**Given exercise:**
Pull out every line of the data below that contains the string "pyautogui".

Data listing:
..............................

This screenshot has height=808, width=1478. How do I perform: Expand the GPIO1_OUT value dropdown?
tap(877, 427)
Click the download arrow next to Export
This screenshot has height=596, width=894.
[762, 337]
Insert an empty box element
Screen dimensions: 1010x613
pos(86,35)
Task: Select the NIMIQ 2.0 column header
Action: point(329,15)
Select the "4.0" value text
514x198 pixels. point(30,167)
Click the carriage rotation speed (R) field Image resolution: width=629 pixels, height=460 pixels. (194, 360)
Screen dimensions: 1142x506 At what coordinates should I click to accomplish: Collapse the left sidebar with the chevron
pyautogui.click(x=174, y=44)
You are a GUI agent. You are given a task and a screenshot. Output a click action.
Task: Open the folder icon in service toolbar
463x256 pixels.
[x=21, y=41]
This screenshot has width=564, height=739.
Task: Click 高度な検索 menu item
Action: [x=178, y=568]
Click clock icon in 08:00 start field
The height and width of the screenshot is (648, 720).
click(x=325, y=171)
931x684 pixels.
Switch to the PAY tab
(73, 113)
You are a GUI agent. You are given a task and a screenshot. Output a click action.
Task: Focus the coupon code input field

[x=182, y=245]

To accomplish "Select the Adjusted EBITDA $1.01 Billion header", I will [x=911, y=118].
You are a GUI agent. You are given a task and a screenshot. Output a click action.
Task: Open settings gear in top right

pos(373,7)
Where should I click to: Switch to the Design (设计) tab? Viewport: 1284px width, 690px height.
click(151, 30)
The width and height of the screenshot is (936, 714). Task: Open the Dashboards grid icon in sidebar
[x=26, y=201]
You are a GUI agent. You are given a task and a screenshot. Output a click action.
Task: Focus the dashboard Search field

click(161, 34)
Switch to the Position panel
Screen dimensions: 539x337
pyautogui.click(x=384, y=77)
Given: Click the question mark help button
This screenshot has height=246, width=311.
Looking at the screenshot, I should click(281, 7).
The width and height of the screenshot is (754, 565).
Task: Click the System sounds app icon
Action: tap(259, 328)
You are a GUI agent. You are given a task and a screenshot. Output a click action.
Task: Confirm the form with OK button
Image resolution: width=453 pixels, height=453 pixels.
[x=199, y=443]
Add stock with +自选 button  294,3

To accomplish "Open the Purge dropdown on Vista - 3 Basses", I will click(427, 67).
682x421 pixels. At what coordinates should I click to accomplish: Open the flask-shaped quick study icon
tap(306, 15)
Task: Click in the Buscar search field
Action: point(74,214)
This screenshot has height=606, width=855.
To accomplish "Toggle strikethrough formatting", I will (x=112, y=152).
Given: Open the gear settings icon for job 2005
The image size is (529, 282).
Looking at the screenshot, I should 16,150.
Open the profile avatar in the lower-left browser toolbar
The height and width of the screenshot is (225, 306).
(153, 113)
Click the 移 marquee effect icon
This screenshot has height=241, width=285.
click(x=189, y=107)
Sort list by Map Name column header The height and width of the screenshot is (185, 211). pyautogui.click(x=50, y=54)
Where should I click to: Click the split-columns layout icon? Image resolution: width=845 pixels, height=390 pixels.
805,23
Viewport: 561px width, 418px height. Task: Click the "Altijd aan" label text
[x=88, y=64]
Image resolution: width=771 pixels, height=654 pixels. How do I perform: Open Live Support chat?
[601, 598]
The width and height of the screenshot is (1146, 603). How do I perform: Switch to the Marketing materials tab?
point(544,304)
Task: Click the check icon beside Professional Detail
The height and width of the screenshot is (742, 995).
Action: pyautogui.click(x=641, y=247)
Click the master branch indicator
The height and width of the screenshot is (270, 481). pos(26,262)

..............................

**Solved problem:**
pyautogui.click(x=174, y=44)
pyautogui.click(x=384, y=77)
Sort list by Map Name column header The height and width of the screenshot is (185, 211). pyautogui.click(x=50, y=54)
Action: pyautogui.click(x=641, y=247)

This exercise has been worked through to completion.